Majelis Permusyawaratan Rakyat merupakan lembaga yang dilontarkan oleh Ir. Soekarno pada pidatonya tanggal 1 Juni 1945, sebuah keinginan untuk menjelmakan aspirasi rakyat di dalam bentuk yang berupa perwakilan yaitu Majelis Permusyawaratan Rakyat.5 Soepomo juga mengemukakan gagasannya yang mendasarkan pada prinsip musyawarah dengan istilah ”Badan Permusyawaratan” pada dasar Indonesia merdeka. Indonesia yang akan berdiri tidak bersistem individualisme seperti pada negara-negara Barat, tetapi berdasar pada kekeluargaan. Kekeluargaan yang dimaksudkan Soepomo yakni bahwa warganegara merupakan bagian yang tak terpisahkan dengan pemegang kekuasaan di dalam negara atau dengan istilah ”manunggale kawulo gusti”. Warga negara tidak dalam kedudukan bertanya apa hak saya dengan adanya negara tetapi yang harus selalu ditanyakan adalah apa kewajiban saya terhadap negara. Dalam konstruksi yang demikian diharapkan dalam penyelesaian masalah-masalah yang terjadi dalam negara akan diselesaikan atas dasar kebersamaan dan musyawarah antara rakyat dengan penguasa, dan badan permusyawaratan sebagai wakil-wakil rakyat yang paling berperan dalam hal ini, sedangkan kepala negara akan senantiasa mengetahui dan merasakan keadilan rakyat dan cita-cita rakyat.
2.  Menurut UUD 1945 setelah perubahan
Gagasan terhadap perubahan UUD 1945 muncul bersamaan dengan gerakan reformasi di segala bidang yang menentang rezim pemerintahan Suharto yang dianggap telah menyimpang dari substansi isi UUD 1945 melalui penafsiran sepihak penguasa. Dari alasan inilah agar isi UUD 1945 tidak menimbulkan penafsiran yang dapat digunakan oleh penguasa untuk melanggengkan kekuasaan seperti masa pemerintahan Suharto, maka pembenahan terhadap isi UUD 1945 perlu dilakukan. Inilah yang menjadi salah satu agenda reformasi yaitu melakukan perubahan terhadap UUD 1945 dengan salah satu latar belakang perubahannya adalah meninjau kembali tentang kekuasaan tertinggi di tangan MPR.

------------------------------------------------

Permintaan Tugas A:
Kutip secara persis bagian teks tentang MPR yang dimulai dengan kata-kata "2.  Menurut UUD" dan berakhir dengan "di tangan MPR.".
Permintaan Tugas B:
Sebutkan semua nama tokoh yang disebut dalam teks tentang MPR.

Cuplikan Data:

------------------------------------------------

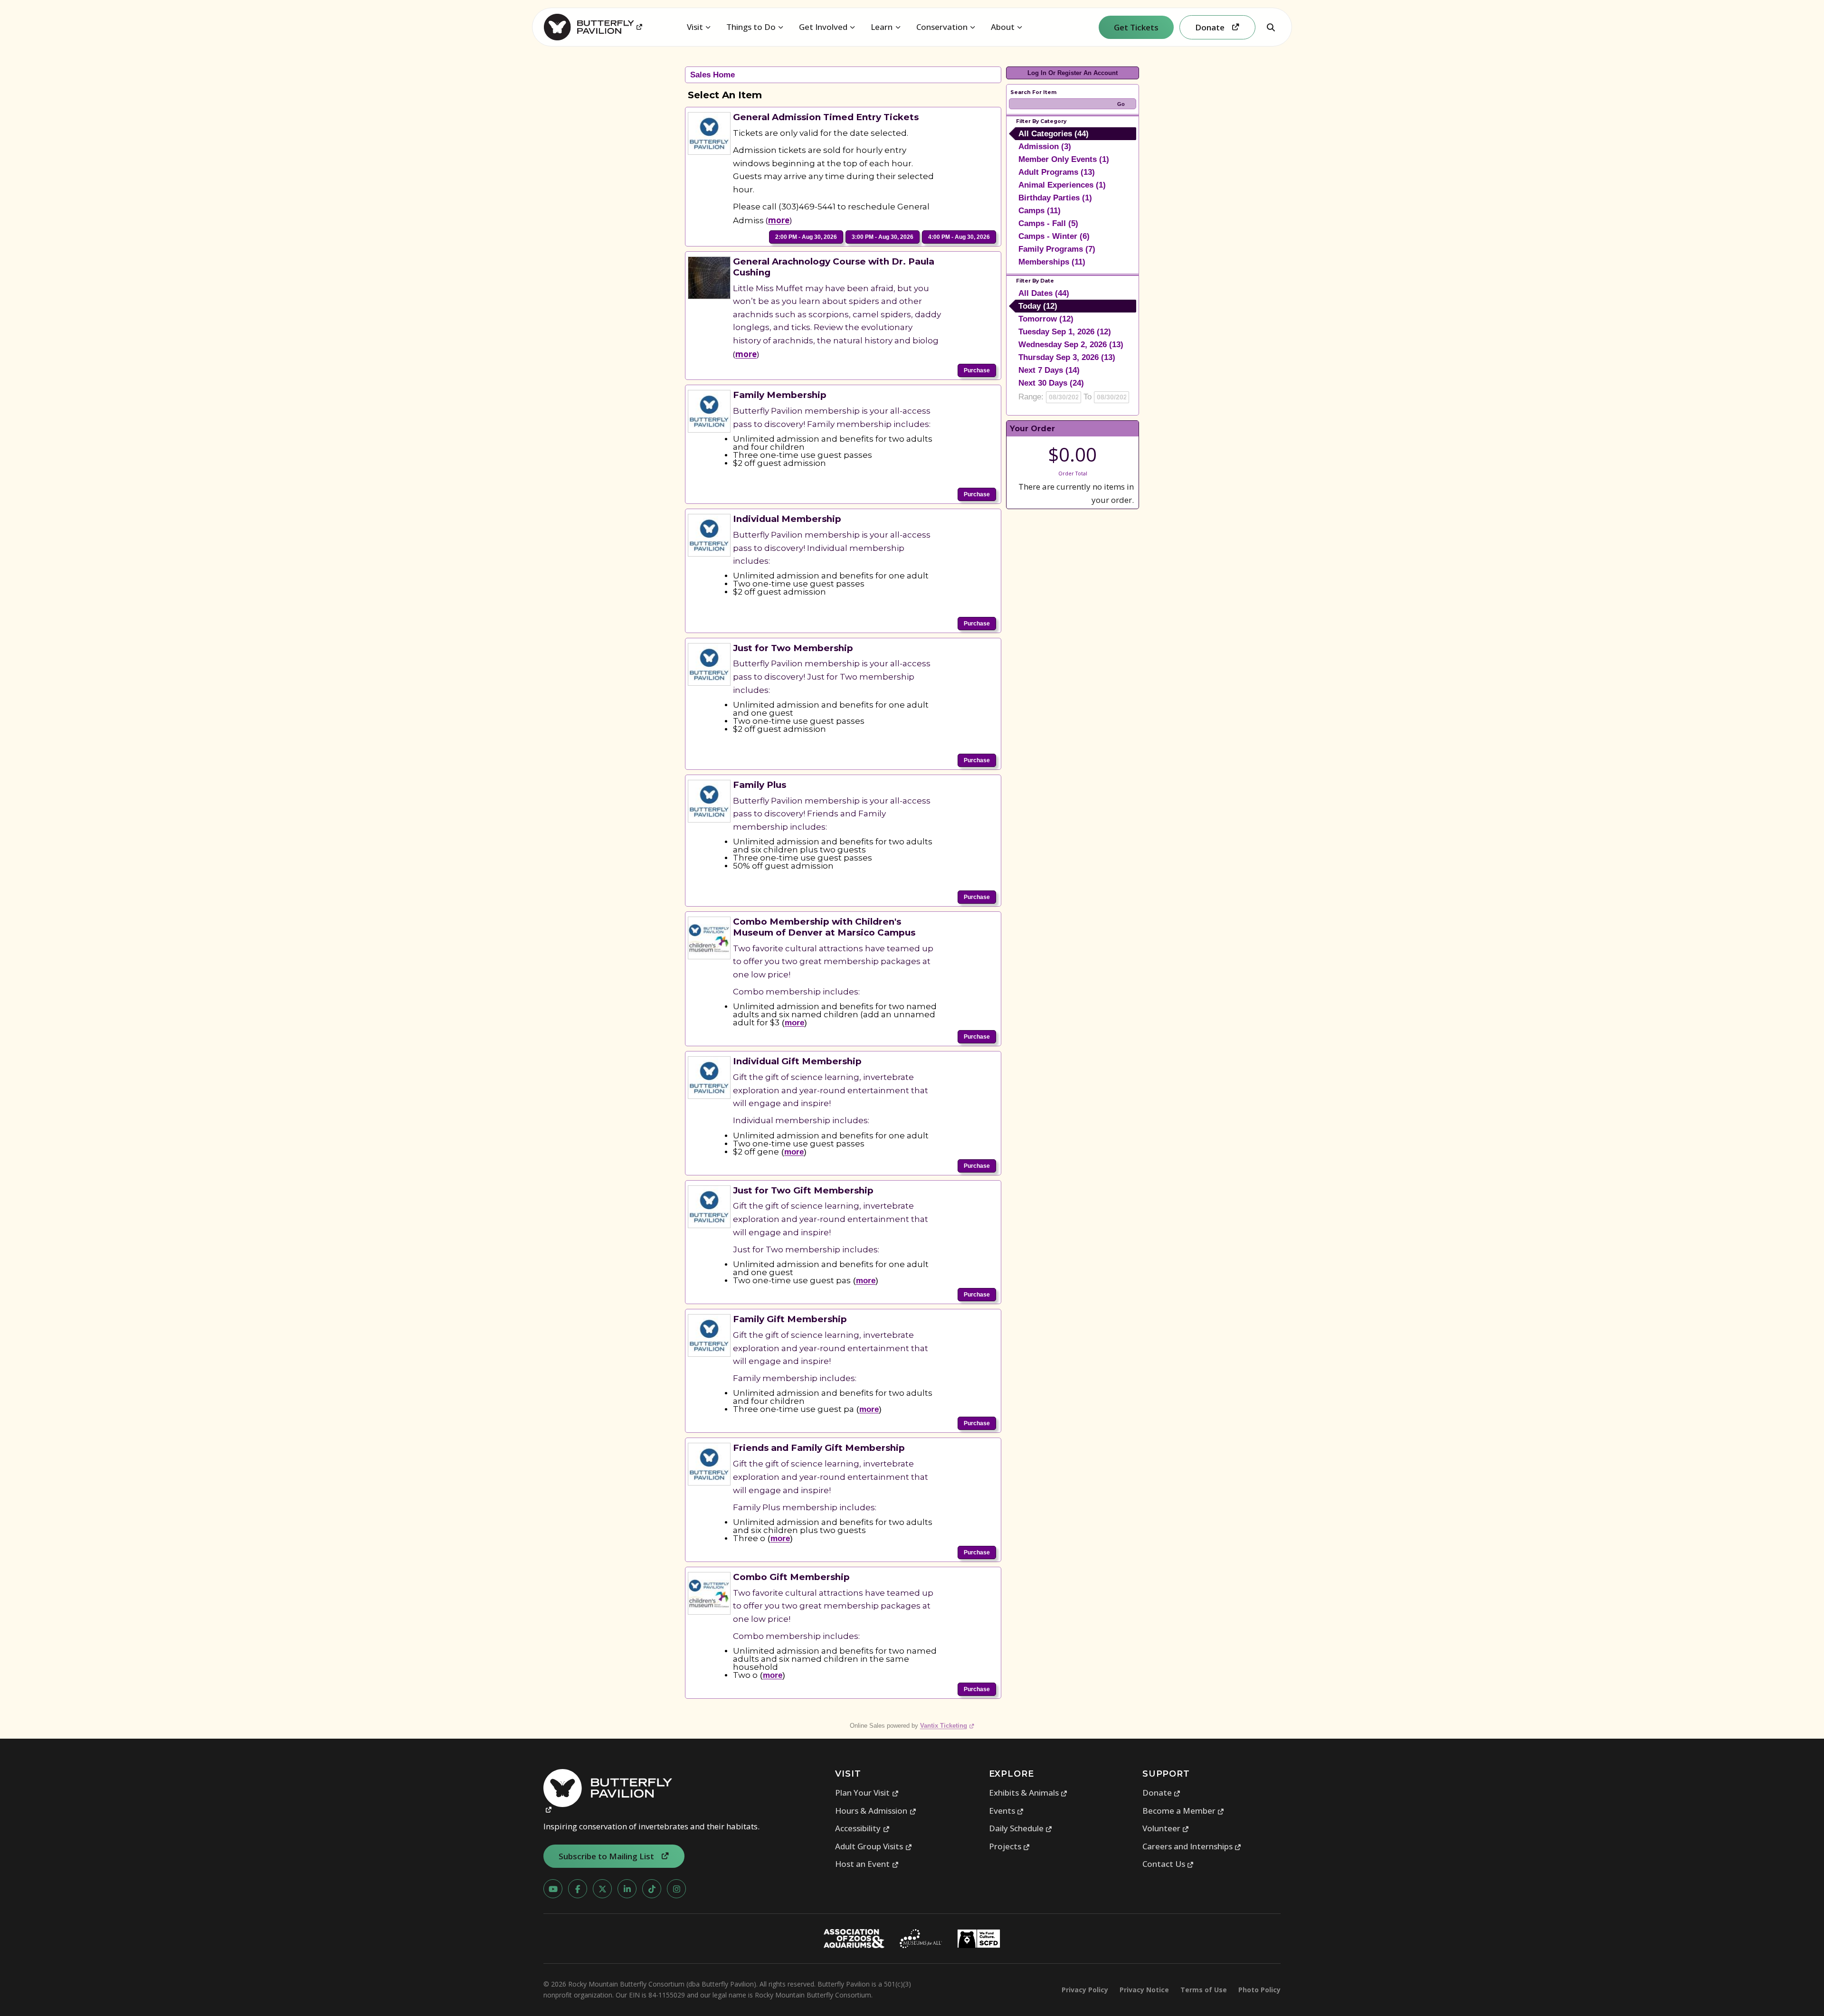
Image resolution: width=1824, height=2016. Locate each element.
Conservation (942, 26)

------------------------------------------------

Jawaban A:
2.  Menurut UUD 1945 setelah perubahan
Gagasan terhadap perubahan UUD 1945 muncul bersamaan dengan gerakan reformasi di segala bidang yang menentang rezim pemerintahan Suharto yang dianggap telah menyimpang dari substansi isi UUD 1945 melalui penafsiran sepihak penguasa. Dari alasan inilah agar isi UUD 1945 tidak menimbulkan penafsiran yang dapat digunakan oleh penguasa untuk melanggengkan kekuasaan seperti masa pemerintahan Suharto, maka pembenahan terhadap isi UUD 1945 perlu dilakukan. Inilah yang menjadi salah satu agenda reformasi yaitu melakukan perubahan terhadap UUD 1945 dengan salah satu latar belakang perubahannya adalah meninjau kembali tentang kekuasaan tertinggi di tangan MPR.

Jawaban B:
Ir. Soekarno, Soepomo, dan Suharto.